• Thu
  • Oct 23, 2014
  • Updated: 6:43am

It's wait and see with push-to-talk

PUBLISHED : Tuesday, 31 August, 2004, 12:00am
UPDATED : Tuesday, 31 August, 2004, 12:00am
 

As one operator takes the lead with walkie-talkie services, others are holding out for open standards


Several Hong Kong mobile-phone operators are eyeing push-to-talk services but are reluctant to follow New World Mobility's lead until the industry adopts open standards that will allow competing handsets to communicate with each other.


New World Mobility will be the first operator to launch the walkie-talkie service, which enables instant communication with one or more users at the touch of a button.


It hopes to unveil the service next month as its target market - teenagers who like to keep in touch via two-way radios - prepares to go back to school.


The company has chosen Nokia as its vendor and plans to introduce four handsets made by the Finnish phonemaker in the third quarter.


At present, Nokia handsets can talk only to other Nokia phones, raising concerns among operators who do not want to be locked into using a single vendor.


Rival Motorola also provides push-to-talk technology, but on a different standard.


'There are still some interoperability issues. In my personal opinion, it's still premature,' said Stephen Chau, chief technology officer at SmarTone Mobile Communications, one of the companies testing push-to-talk services.


New World Mobility believes the standards issue will be resolved next year, allowing it to broaden its handset range to other vendors.


The company expected the Open Mobile Alliance - a standards-setting group - to adopt a global push-to-talk technology by the fourth quarter, with all handset vendors on board by the second quarter next year. 'Once this standard is ready, we'll support this open standard,' a Nokia spokesman in Hong Kong said.


But this did not reassure Mr Chau. Although industry players were negotiating a common framework, the process could be bogged down as competitors vied to promote their own technology, he said.
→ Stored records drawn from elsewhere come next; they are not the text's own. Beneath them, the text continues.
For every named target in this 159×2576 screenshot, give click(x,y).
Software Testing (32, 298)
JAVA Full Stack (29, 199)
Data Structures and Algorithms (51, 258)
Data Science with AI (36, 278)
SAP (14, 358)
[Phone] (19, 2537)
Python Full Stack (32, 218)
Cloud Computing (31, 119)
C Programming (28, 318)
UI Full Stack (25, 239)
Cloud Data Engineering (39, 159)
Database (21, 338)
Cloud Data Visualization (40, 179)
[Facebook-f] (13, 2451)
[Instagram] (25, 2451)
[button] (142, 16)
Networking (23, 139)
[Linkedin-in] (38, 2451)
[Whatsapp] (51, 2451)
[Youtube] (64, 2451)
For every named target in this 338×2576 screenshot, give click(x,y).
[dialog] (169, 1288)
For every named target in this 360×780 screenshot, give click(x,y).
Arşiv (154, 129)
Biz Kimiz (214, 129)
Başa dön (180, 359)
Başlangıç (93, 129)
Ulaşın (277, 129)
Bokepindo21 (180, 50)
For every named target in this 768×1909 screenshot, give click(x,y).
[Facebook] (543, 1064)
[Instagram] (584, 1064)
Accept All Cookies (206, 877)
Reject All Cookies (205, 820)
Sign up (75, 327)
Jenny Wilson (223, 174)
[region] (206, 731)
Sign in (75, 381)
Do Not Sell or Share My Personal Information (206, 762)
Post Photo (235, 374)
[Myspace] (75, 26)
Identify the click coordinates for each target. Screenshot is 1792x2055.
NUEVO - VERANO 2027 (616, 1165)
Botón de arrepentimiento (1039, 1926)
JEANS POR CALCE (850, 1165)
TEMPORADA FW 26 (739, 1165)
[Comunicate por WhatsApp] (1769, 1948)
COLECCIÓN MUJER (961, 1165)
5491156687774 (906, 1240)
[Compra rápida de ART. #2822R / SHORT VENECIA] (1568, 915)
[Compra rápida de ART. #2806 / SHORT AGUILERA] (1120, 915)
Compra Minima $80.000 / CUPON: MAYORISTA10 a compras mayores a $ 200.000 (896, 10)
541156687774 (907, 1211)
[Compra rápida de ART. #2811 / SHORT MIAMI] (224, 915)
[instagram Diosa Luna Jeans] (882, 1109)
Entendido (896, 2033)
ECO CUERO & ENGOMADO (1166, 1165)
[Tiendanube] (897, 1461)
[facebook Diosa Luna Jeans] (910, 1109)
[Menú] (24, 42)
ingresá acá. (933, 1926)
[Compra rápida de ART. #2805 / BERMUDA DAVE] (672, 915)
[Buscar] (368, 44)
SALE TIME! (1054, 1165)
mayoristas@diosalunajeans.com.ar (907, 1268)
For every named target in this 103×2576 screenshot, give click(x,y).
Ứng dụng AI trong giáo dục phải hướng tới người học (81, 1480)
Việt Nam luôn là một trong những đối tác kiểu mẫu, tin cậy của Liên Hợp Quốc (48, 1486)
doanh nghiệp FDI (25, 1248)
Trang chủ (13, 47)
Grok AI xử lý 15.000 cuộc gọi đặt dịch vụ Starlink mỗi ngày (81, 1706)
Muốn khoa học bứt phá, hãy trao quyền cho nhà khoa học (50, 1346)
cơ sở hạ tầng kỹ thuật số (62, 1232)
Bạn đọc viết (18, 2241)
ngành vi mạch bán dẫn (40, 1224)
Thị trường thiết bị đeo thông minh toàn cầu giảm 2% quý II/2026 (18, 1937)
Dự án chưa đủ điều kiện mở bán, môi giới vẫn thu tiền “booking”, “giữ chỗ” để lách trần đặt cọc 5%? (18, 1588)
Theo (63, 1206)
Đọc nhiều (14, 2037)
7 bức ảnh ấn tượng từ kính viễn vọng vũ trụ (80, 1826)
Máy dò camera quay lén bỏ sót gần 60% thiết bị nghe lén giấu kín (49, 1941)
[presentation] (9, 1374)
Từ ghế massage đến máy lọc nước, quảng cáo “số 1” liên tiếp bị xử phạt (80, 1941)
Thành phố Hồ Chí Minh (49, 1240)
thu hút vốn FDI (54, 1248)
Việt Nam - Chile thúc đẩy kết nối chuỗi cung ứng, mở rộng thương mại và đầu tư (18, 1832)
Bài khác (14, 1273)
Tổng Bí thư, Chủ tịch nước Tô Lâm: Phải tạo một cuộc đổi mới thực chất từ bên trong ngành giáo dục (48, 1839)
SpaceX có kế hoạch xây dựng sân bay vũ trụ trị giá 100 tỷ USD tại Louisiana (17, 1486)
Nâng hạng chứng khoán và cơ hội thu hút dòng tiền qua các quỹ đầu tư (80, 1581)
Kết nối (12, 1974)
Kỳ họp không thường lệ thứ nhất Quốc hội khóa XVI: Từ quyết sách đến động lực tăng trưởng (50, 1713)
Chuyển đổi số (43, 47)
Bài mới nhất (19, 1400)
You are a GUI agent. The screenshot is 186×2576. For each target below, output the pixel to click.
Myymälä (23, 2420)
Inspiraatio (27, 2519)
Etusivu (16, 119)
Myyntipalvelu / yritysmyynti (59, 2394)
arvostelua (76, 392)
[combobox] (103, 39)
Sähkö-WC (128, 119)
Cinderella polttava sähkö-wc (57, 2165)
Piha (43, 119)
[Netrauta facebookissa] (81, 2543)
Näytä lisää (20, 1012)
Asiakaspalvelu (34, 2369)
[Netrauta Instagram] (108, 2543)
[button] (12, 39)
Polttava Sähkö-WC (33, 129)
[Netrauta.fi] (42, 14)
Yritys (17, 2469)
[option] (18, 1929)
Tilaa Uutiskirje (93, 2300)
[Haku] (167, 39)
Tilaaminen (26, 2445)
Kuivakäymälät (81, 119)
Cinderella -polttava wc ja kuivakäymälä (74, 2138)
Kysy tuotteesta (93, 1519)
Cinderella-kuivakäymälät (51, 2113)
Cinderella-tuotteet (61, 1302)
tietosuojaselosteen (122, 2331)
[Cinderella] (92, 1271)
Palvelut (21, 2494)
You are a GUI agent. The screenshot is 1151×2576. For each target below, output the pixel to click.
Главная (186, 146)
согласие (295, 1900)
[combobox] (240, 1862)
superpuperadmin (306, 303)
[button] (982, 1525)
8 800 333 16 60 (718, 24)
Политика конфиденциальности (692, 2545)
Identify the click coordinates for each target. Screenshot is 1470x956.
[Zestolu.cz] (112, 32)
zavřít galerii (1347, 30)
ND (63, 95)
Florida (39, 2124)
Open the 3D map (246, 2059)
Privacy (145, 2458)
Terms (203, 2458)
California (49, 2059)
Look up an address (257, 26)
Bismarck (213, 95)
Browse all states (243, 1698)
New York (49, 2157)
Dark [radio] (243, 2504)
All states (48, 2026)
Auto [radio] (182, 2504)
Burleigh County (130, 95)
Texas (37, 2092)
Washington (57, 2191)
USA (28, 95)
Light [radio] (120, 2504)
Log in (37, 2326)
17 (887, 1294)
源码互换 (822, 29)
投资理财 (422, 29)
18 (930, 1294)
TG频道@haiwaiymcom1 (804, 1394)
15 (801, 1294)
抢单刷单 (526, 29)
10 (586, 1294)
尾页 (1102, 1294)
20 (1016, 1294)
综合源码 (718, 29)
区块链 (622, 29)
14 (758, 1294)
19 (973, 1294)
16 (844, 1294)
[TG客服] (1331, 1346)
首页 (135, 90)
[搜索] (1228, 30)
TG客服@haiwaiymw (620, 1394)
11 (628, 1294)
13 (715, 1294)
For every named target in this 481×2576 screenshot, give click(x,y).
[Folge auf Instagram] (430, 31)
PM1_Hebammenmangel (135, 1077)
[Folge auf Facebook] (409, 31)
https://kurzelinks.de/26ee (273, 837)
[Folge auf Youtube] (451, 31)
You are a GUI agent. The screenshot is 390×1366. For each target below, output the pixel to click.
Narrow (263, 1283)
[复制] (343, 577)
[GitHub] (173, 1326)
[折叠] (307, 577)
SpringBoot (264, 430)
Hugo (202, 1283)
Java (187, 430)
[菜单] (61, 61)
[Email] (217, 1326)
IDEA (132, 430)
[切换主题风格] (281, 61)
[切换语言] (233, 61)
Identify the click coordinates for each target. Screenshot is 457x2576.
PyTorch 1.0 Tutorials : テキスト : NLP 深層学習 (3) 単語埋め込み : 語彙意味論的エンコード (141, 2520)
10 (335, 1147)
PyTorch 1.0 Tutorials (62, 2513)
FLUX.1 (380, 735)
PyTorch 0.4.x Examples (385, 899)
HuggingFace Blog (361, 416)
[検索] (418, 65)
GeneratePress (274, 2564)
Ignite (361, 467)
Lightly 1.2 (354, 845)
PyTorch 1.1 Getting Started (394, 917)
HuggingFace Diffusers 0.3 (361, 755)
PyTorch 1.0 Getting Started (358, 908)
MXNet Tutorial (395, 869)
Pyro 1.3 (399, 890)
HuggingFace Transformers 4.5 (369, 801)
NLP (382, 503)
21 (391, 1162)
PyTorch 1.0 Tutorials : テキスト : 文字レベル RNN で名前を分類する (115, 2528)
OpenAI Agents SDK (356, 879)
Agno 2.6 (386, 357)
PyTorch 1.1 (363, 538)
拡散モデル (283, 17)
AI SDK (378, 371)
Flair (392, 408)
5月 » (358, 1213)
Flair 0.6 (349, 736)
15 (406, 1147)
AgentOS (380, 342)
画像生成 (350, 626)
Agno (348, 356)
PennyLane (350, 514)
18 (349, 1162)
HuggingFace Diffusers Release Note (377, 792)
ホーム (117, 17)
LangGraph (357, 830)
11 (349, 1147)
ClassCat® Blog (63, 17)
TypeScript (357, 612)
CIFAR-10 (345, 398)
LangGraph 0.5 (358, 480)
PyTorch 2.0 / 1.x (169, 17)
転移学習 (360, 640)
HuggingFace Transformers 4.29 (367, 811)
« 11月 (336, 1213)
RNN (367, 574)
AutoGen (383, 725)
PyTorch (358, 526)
CSL and China Resources Peoples Telephone also cited the standards issue in their reluctance to adopt push-to-talk.


The walkie-talkie service is being deployed gradually around the world as operators aim to duplicate the success of Nextel Communications in the United States.


Nextel launched the service about a decade ago using Motorola technology, initially targeting transport and logistics companies, frequent users of two-way radios. But push-to-talk has also found fans among office workers who use the service to keep readily connected with friends. Nextel has 12 million users of the service and the highest average revenue per user and lowest churn rate among US operators.


What is popular in the US, however, may not necessarily find a following here.


Charles Henshaw, chief executive at Peoples, noted that push-to-talk allowed US users to stay in contact with friends cheaply over vast distances. The services were priced at a discount to regular voice calls - another reason for their popularity. In Hong Kong, however, voice calls are already cheap.


'We have to see if it fits in the environment here,' he said, adding Peoples was studying push-to-talk and would launch services if there was a firm business case.


The challenge for New World Mobility, as the first market entrant, is to build a mass of users, which will give push-to-talk its value to customers.


The company is targeting the youth market, but the product will be of little use to teenagers if none of their friends are New World subscribers with push-to-talk-enabled handsets.


Potential subscribers must be convinced to dump their existing phones and buy new ones. New World Mobility chief executive Norman Wai Fung-man did not see this as a daunting challenge.


'Don't forget, in Hong Kong people tend to change their phone every three to six months,' he said. 'People are buying new phones all the time.'


The company plans to offer handset bundles. Customers who buy more than one will receive a discount. New World Mobility is also considering allowing subscribers to trade in their phones for push-to-talk enabled handsets.


The company hopes to have eight Nokia handsets available in Hong Kong by the end of the year. One model - the 5140 - is already on the market. Described as the Swiss Army Knife of phones, it comes with a built-in digital compass and stopwatch, a flashlight, an FM radio and a camera and retails for about $2,380.


At the end of the day, if New World Mobility is the only company to offer the service, it does not seem that push-to-talk will achieve the benefits of Metcalf's Law, which holds that a network's value increases with its users.


Should one of the five other operators join the market, negotiations will be necessary to work out interconnection charges.


Mr Wai said New World Mobility was open to discussions.


'We haven't talked to anyone else at this stage because no one else has indicated they want to launch the service,' he said.